## Yönergeler
1. Sayfa metnine göre aşağıdaki soruları yanıtlayın:
(a) Zina eden bekâr kadın ve erkeğin her birine kaçar değnek vurulması emredilir?
(b) Namuslu kadınlara zina isnad edip dört şâhit getiremeyenlere kaç değnek vurulur?
(c) Karısına zina isnad eden koca, beşincisinde ne diler?
2. Sayfa metninde "3. Zina eden" ifadesinden "çok merhamet edendir." ifadesine kadar olan kısmı aynen alıntılayın.

## Sayfa Metni
»»

Ömer Öngüt 

1. Bu, indirdiğimiz ve içindeki hükümleri farz kıldığımız bir sûredir. Belki düşünüp öğüt alırsınız diye onda apaçık âyetler indirdik.

2. (Bekâr olup da) zina eden kadın ve zina eden erkeğin her birine yüzer değnek vurun. Eğer Allah’a ve ahiret gününe inanıyorsanız, Allah’ın dinini tatbik hususunda o ikisine merhametiniz tutmasın. Müminlerden bir topluluk da onlara yapılan cezaya şâhit olsun.

3. Zina eden erkek, zina eden veya müşrik olan bir kadından başkası ile evlenemez. Zina eden kadın da zina eden veya müşrik olan erkekten başkası ile evlenemez. Bu, müminlere haram kılınmıştır.

4. Namuslu kadınlara zina isnadında bulunup sonra dört şâhit getiremeyenlere seksen değnek vurun ve artık onların şâhitliğini hiçbir zaman kabul etmeyin. Onlar fâsıkların tâ kendileridir.

5. Ancak bundan sonra tevbe edip durumlarını düzeltenler müstesnâdır. Çünkü Allah, çok bağışlayan, çok merhamet edendir.

6. Karılarına zina isnad eden ve kendilerinden başka şâhitleri bulunmayanların şâhitliği, kendisinin doğru sözlülerden olduğunu Allah’ı dört defa şâhit tutmasıyla olur.

7. Beşincisinde, eğer yalan söyleyenlerden ise Allah’ın lânetinin kendi üzerine olmasını diler.

8. Kadının da dört defa Allah’ı şâhit tutması, kocasının yalan söyleyenlerden olduğuna şâhitlik etmesi, cezayı kendisinden kaldırır.

9. Beşincisinde, eğer kocası doğrulardan ise Allah’ın gadabının kendi üzerine olmasını diler.

10. Allah’ın size lütuf ve merhameti bulunmasaydı ve Allah tevbeleri kabul eden, hüküm ve hikmet sahibi olmasaydı! (Suçlunun hemen cezâsını verirdi).

11. O uydurma haberi getirip ortaya atanlar, içinizden belirli bir zümredir. Siz onu, kendiniz için bir şer sanmayın. Bilakis o, sizin için hayırdır. Onlardan her kişiye, kazandığı günah(ın cezası) vardır. Onlardan o yalanın en büyüğüne elebaşılık yapana da büyük bir azap vardır.

««

## Veri Kümesi Kesiti

»»

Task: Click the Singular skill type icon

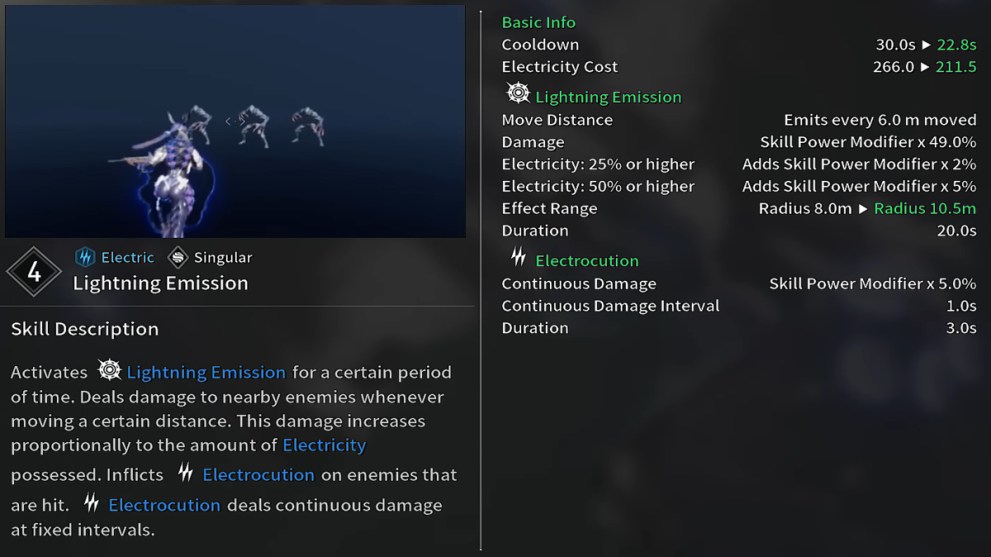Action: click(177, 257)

««
»»

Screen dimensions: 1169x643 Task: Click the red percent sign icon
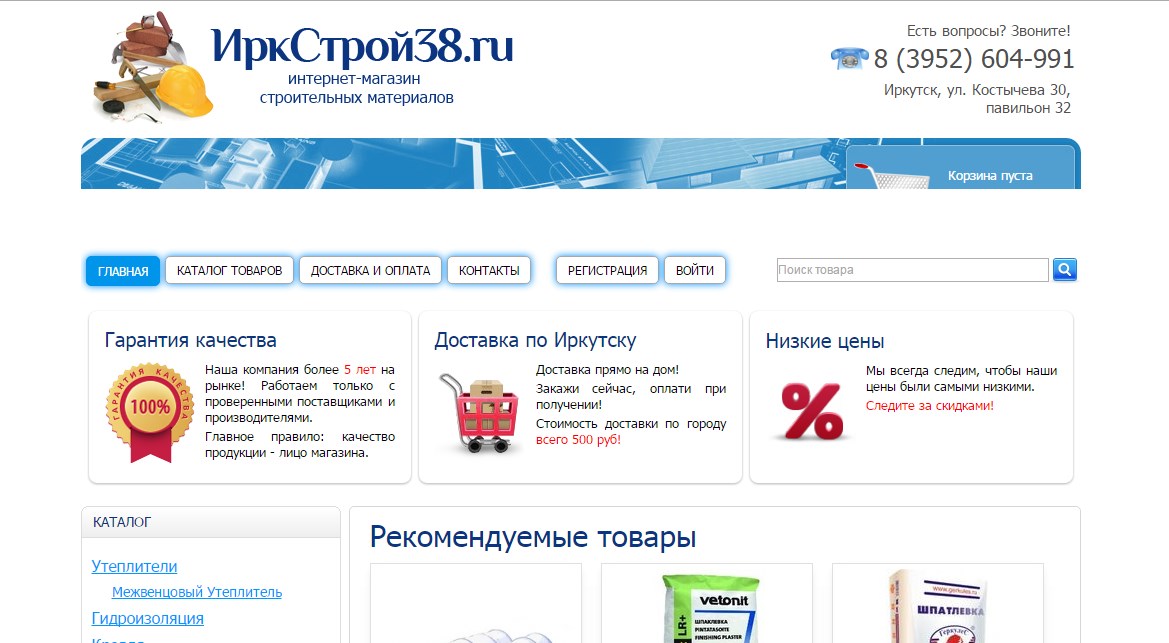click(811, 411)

««

## Görev Yanıtları
1.
(a) Yüzer değnek.
(b) Seksen değnek.
(c) Eğer yalan söyleyenlerden ise Allah’ın lânetinin kendi üzerine olmasını diler.

2.
3. Zina eden erkek, zina eden veya müşrik olan bir kadından başkası ile evlenemez. Zina eden kadın da zina eden veya müşrik olan erkekten başkası ile evlenemez. Bu, müminlere haram kılınmıştır.

4. Namuslu kadınlara zina isnadında bulunup sonra dört şâhit getiremeyenlere seksen değnek vurun ve artık onların şâhitliğini hiçbir zaman kabul etmeyin. Onlar fâsıkların tâ kendileridir.

5. Ancak bundan sonra tevbe edip durumlarını düzeltenler müstesnâdır. Çünkü Allah, çok bağışlayan, çok merhamet edendir.